The dyed Hakuhodo B505 ($88), which I thought would be too big for blush is actually not bad size-wise. It's pretty soft when you touch it with your hands due to the squirrel mixed in, but it does feel a little prickly when used on the face. My skin is super sensitive, so I have a lower threshold for facial pain. Those of you with non-sensitive skin would love this brush for both blush and powder. It does a great job at blending blush due to the goat hairs. I tried one side with B505 and the other with the Koyudo CS blush brush and the B505 was not patchy at all. Keep in mind that the goat and squirrel mix will give you a lighter application compared to a brush made completely out of goat hair. 

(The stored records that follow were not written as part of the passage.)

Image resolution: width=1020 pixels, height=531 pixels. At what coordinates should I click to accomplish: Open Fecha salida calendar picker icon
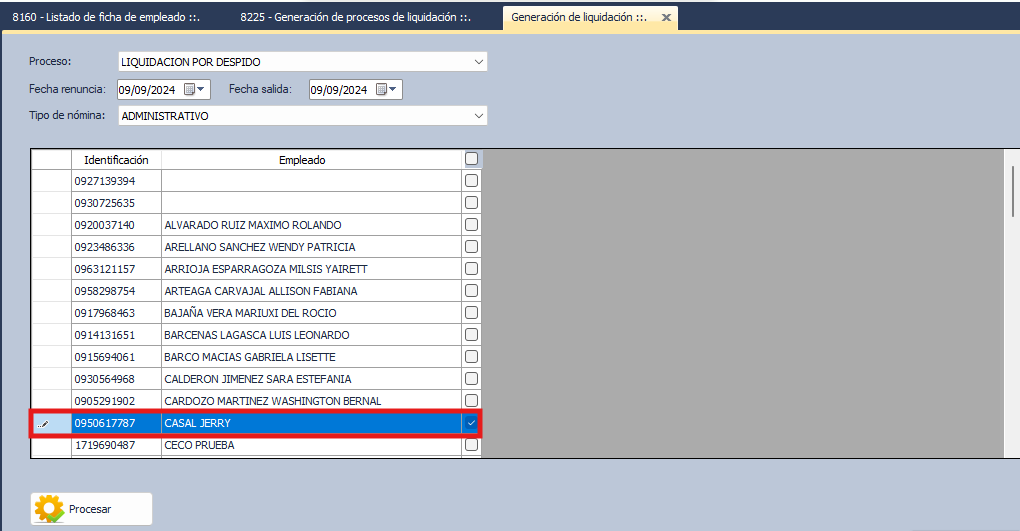381,90
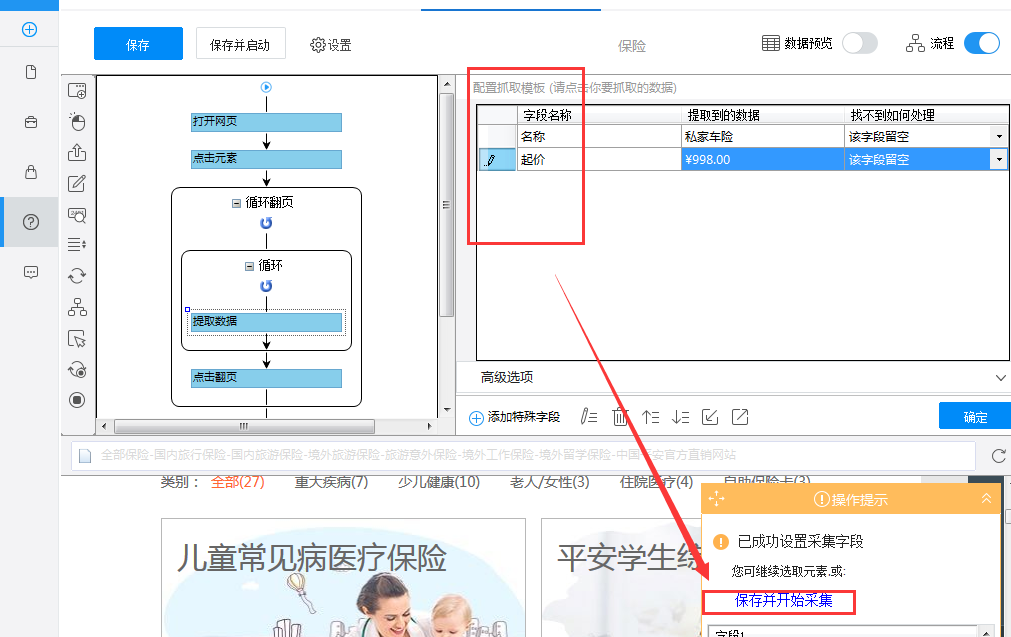Viewport: 1011px width, 637px height.
Task: Click the move field up icon
Action: pos(651,417)

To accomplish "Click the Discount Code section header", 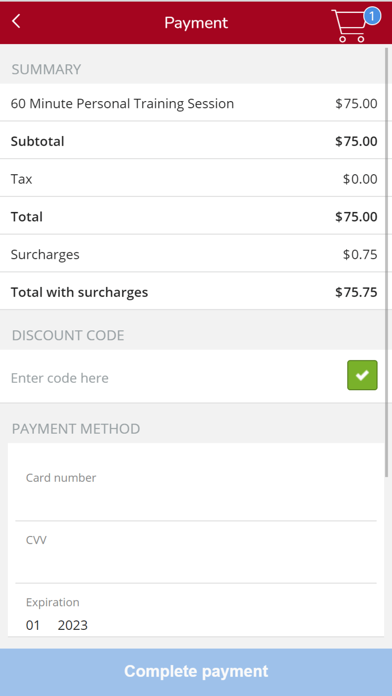I will [68, 336].
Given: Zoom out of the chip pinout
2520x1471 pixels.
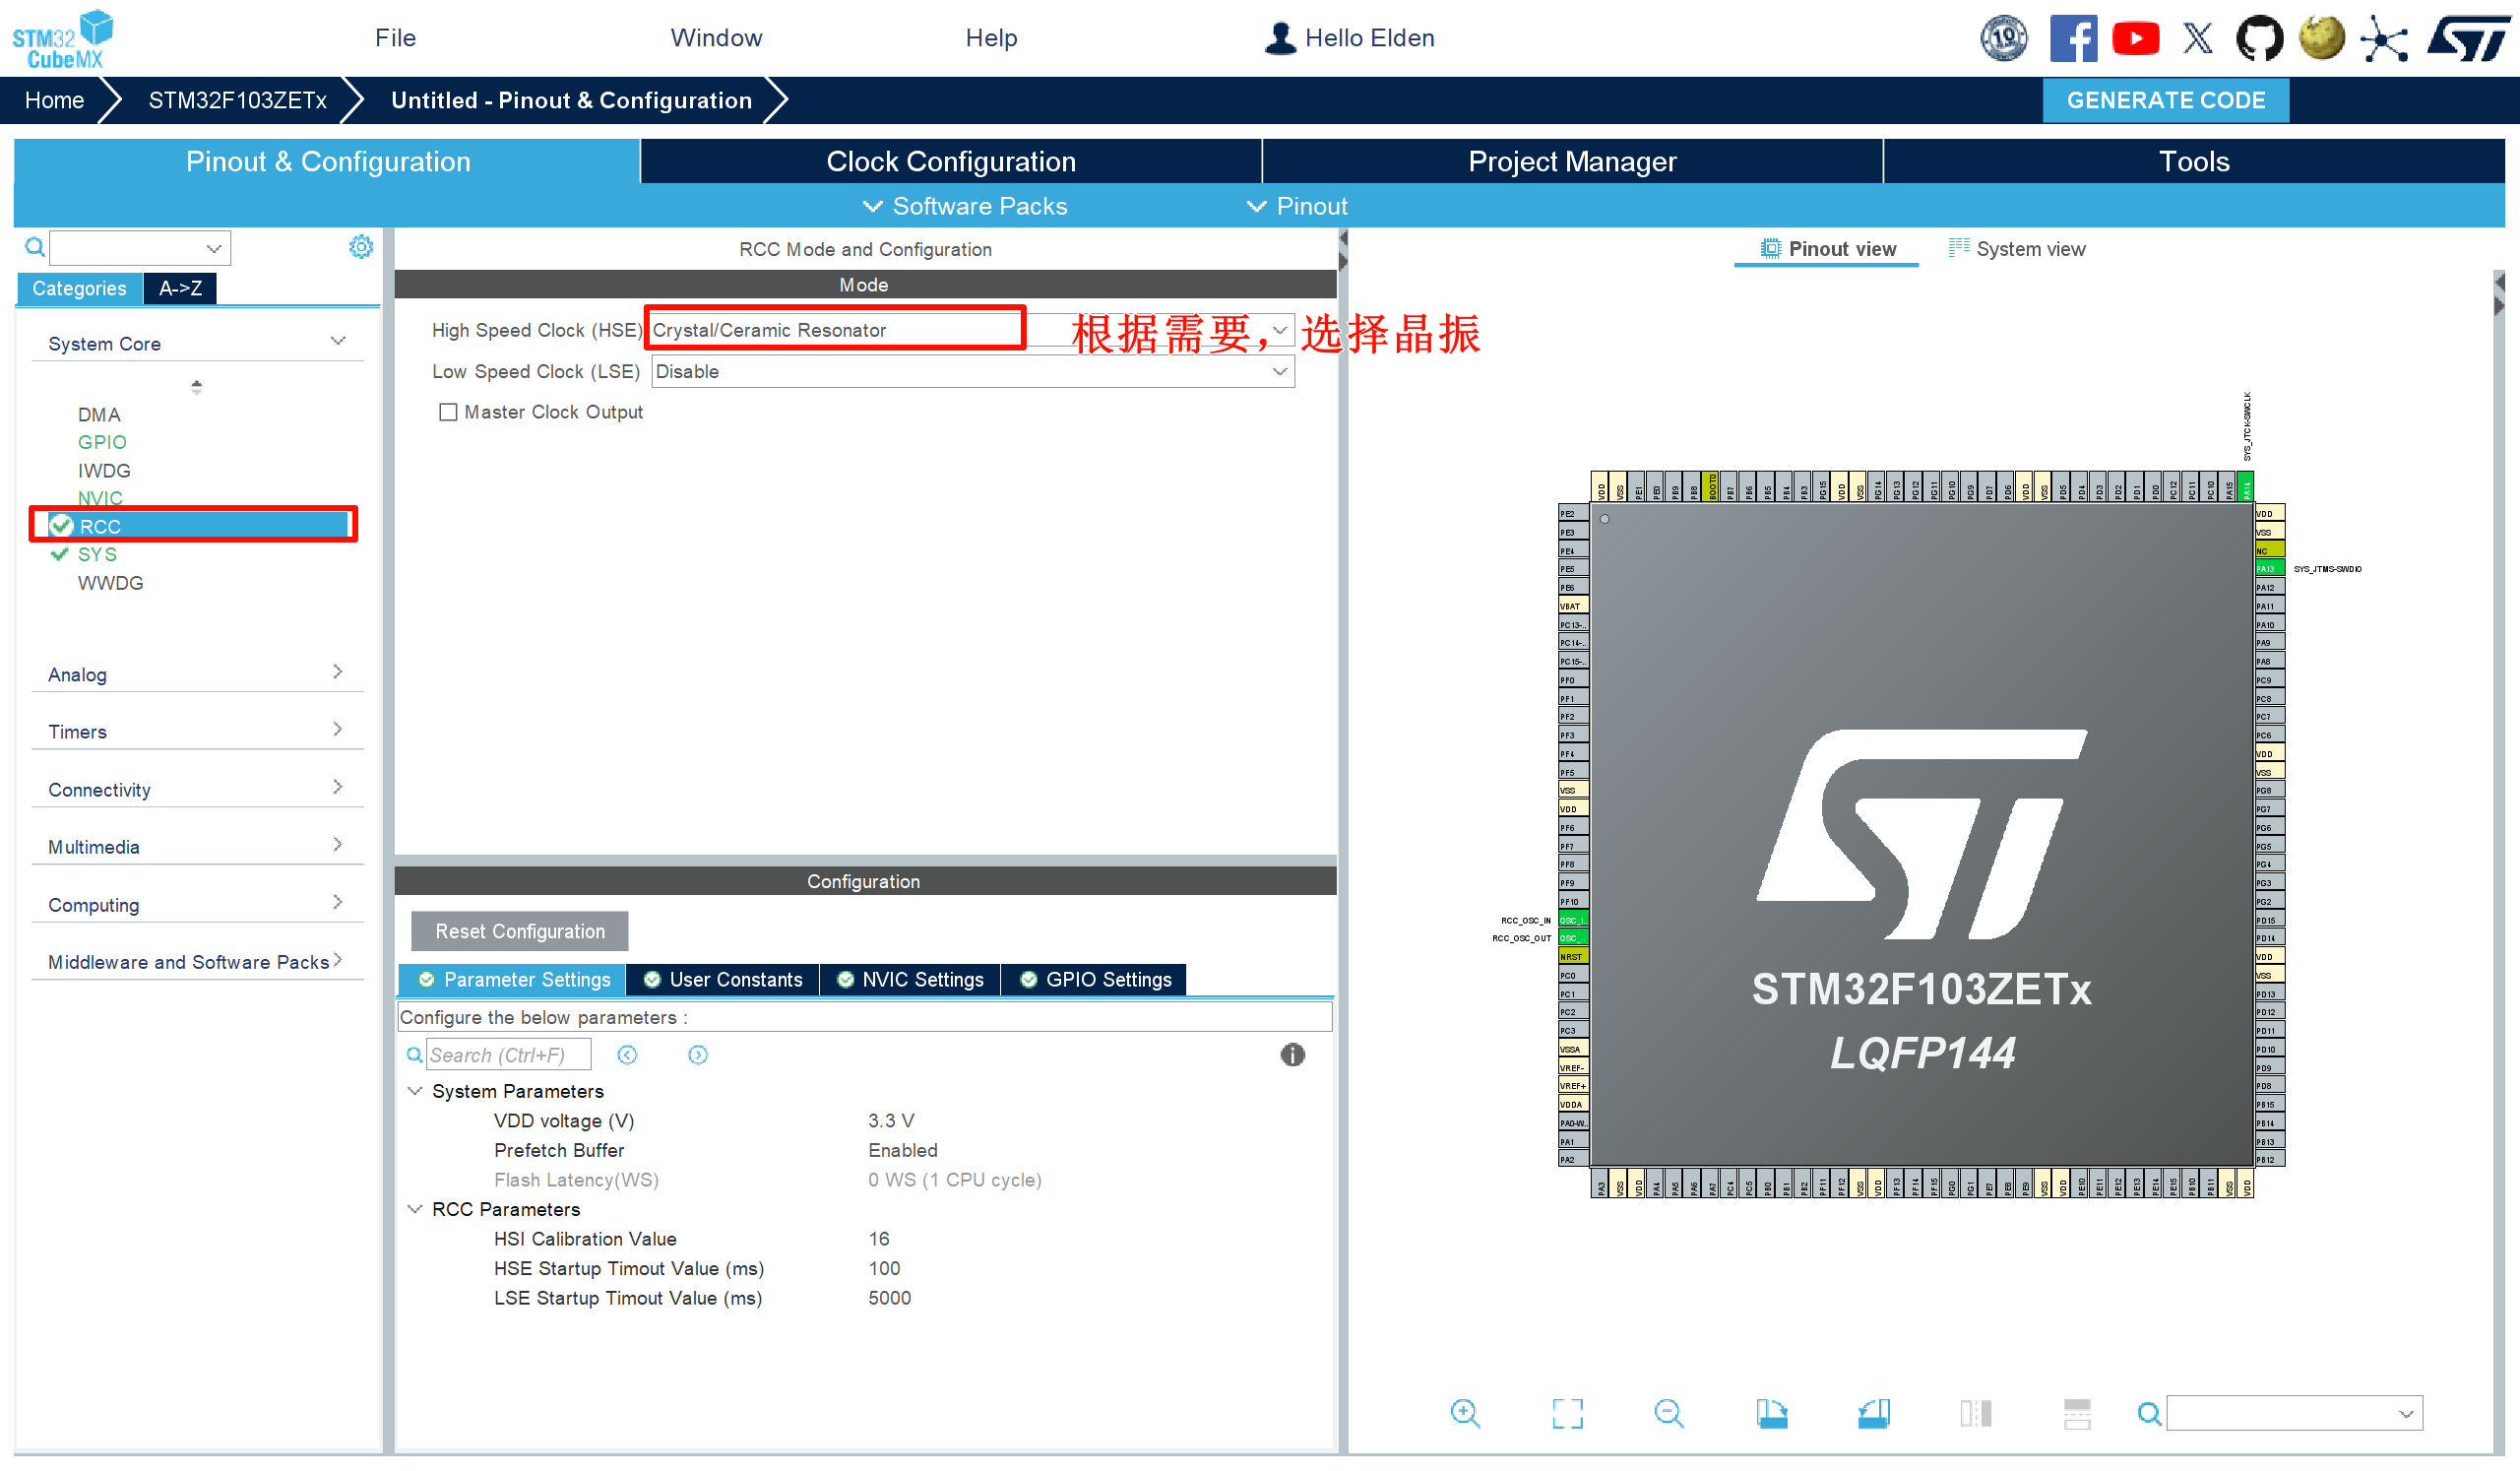Looking at the screenshot, I should [x=1668, y=1413].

Hakuhodo B505, Hourglass Radiant Magenta Blush

The limited edition Wayne Goss Air-brush ($35, WB AB from here on out) is made out of blue squirrel hair and is softer than the J110, S110, and B505. It's around the same softness as the Koyudo cs brush, but the cs feels more elastic. This is not a brush I would generally use for blush because it has absolutely no blending power. In order for it to work properly, you can use my preferred application method for flat and oval brushes: pat three times across the cheek and sweep. It's marketed as a "buffing brush" but it doesn't buff well at all due to the shape. A flat squirrel brush like this is best for setting under eye concealer, powdering small areas of the face, and maybe blurring out harsh lines if you rub it across your face enough. You sweep with this shape. I tried contouring and blending out with it and it took a lot more effort than if I had used a brush shape and hairs more suitable for that kind of work. It's a nice brush to have for petting, but not a necessity. I wouldn't compare it to the Suqqu cheek at all as the Suqqu has an oval ferrule while the WG has a flat pinched one. For reference, the WG AB and Chikuhodo Z-4 are below.


WG AB, Chikuhodo Z-4

WG AB, Chikuhodo Z-4

The Hakuhodo K008 ($57) is made out of pine squirrel and is surprisingly pretty soft! Pine squirrel is not known for its softness, usually people associate it with being the roughest out of all the squirrel hairs. The K008 is the closest brush I have to the Koyudo cs, with the head shapes being very similar, give or take an inch for length. I would dare say the softness is comparable to the Koyudo cs, but has a little less spring to it. I tried this for setting under eye concealer and blush, and it performed well for powder, but for blush it laid the pigment down and then didn't blend out easily. Just left the pigment right where I placed it after being applied and looked like there was a line (similar to how the CS applies). It took some elbow grease to blend the blush out.



Koyudo CS, Hakuhodo K008

Hakuhodo K008, Koyudo CS

Chikuhodo Z-4 ($61.20) is another close brush that I forgot I had. Mine doesn't have a perfect taper, it's lopsided and 3D shaped as you can see, but it still does a good job at blending blush out. If anything, I'd say it resembles the WG AB but without the pinched ferrule and is denser,  which means that it does a way better job at blush than the WG AB. It's a great brush for powdering smaller areas of the face as well. 


WG AB, Chikuhodo Z-4

Overall, the Koyudo cs blush brush ($111.94) is a nice collectors piece to ogle at and display, is sold on CDJapan without being limited edition (for now), and is the best type of squirrel hair I've tried for blush.

4/11/23 edit: I prefer White Canadian squirrel for the softness and gray and red squirrel for performance and finish.